Taken together, this hospital-based case-control study suggests that MDM2 SNP309 is associated with the risk of breast cancer in Taiwanese women. Furthermore, the GG genotype can accelerate the age at diagnosis compared to the TT+TG genotype. The small sample size of this study may limit the conclusion ascribed from our statistic assessment. Nevertheless, smaller sample size has also been reported in findings on the effects of MDM2 SNP309 on breast cancer and endometrial cancers [1, 14]. A perspective study that is based on a larger sample size is necessary, and it will be important to evaluate the interaction between MDM2 SNP309 and other genetic backgrounds to identify the significance of MDM2 SNP309 on the risk and onset time of breast cancer in the Taiwanese population.

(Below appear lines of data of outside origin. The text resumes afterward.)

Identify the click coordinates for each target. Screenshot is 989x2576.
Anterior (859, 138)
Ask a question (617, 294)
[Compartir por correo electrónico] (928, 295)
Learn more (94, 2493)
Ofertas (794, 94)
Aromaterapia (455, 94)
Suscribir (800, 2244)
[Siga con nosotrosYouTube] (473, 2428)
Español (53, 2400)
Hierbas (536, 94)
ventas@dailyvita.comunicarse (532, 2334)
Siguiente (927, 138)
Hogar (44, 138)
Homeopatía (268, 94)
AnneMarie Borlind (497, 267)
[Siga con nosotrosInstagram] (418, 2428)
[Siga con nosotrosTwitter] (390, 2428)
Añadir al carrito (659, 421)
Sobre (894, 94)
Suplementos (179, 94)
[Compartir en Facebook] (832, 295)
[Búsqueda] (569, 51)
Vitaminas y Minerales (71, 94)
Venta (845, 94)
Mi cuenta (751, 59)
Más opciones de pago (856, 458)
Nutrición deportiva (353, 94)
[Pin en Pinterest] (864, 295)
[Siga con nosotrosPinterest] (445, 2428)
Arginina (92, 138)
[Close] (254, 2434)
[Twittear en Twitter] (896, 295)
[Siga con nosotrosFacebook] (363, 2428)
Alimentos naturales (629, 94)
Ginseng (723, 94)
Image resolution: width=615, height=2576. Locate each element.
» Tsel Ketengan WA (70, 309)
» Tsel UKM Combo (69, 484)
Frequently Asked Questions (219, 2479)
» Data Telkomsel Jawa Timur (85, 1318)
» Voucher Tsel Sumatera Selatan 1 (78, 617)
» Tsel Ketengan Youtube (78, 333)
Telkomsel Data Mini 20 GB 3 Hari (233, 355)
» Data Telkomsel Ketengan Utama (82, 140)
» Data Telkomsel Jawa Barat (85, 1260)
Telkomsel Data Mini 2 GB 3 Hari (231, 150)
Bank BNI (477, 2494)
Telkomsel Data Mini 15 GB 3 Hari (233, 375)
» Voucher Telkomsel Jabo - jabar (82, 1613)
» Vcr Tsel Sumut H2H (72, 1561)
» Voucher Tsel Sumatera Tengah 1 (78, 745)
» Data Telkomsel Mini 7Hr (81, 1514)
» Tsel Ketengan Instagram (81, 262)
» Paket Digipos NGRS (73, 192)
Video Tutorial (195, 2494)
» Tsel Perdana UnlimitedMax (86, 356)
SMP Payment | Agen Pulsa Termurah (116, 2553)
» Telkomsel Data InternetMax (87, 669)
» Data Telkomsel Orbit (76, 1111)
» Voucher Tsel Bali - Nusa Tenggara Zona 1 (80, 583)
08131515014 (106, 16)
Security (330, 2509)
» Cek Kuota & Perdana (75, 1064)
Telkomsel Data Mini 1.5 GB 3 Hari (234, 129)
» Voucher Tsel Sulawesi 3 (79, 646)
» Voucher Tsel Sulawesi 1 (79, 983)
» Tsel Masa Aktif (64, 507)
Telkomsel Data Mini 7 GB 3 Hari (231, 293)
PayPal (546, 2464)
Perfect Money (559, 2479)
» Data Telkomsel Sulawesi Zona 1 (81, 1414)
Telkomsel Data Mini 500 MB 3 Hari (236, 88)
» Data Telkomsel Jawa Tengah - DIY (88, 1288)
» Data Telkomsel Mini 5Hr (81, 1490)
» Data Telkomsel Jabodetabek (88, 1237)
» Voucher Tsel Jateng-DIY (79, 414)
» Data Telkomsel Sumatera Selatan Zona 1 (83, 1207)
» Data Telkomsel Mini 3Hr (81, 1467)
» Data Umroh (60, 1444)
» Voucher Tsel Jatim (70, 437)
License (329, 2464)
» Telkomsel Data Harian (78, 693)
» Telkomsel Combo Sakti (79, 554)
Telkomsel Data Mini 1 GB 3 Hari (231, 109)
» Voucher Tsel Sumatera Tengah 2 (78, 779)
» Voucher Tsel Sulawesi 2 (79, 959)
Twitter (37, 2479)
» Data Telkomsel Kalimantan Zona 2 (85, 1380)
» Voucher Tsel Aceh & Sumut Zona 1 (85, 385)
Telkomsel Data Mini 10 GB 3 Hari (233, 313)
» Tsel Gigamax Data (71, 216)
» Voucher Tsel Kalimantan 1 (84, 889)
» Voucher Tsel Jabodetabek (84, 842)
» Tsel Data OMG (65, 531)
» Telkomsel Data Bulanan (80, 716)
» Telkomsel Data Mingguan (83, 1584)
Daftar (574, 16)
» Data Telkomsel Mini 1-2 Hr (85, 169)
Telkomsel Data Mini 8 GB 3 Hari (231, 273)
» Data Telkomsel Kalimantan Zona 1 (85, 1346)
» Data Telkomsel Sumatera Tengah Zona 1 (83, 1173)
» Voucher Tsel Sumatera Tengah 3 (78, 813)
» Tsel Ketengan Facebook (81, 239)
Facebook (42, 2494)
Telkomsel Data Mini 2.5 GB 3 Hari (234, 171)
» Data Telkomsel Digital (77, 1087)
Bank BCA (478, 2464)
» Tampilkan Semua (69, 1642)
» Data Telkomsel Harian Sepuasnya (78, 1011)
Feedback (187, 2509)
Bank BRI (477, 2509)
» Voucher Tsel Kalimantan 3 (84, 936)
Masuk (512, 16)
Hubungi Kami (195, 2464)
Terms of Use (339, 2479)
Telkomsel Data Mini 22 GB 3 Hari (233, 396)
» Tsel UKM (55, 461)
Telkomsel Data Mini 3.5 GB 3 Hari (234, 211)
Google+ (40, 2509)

Our data suggested that the homozygous MDM2 SNP309GG genotype simultaneously affected the risk and the onset age of breast cancer in the Taiwanese population. Given that several reports showed no association between MDM2 SNP309 and the risk of breast cancer, our findings suggest that such a polymorphism is possibly dependent on various subgroups. A larger sample size is expected to assess the association between MDM2 SNP309 and breast cancer incidence in Taiwanese women in the future.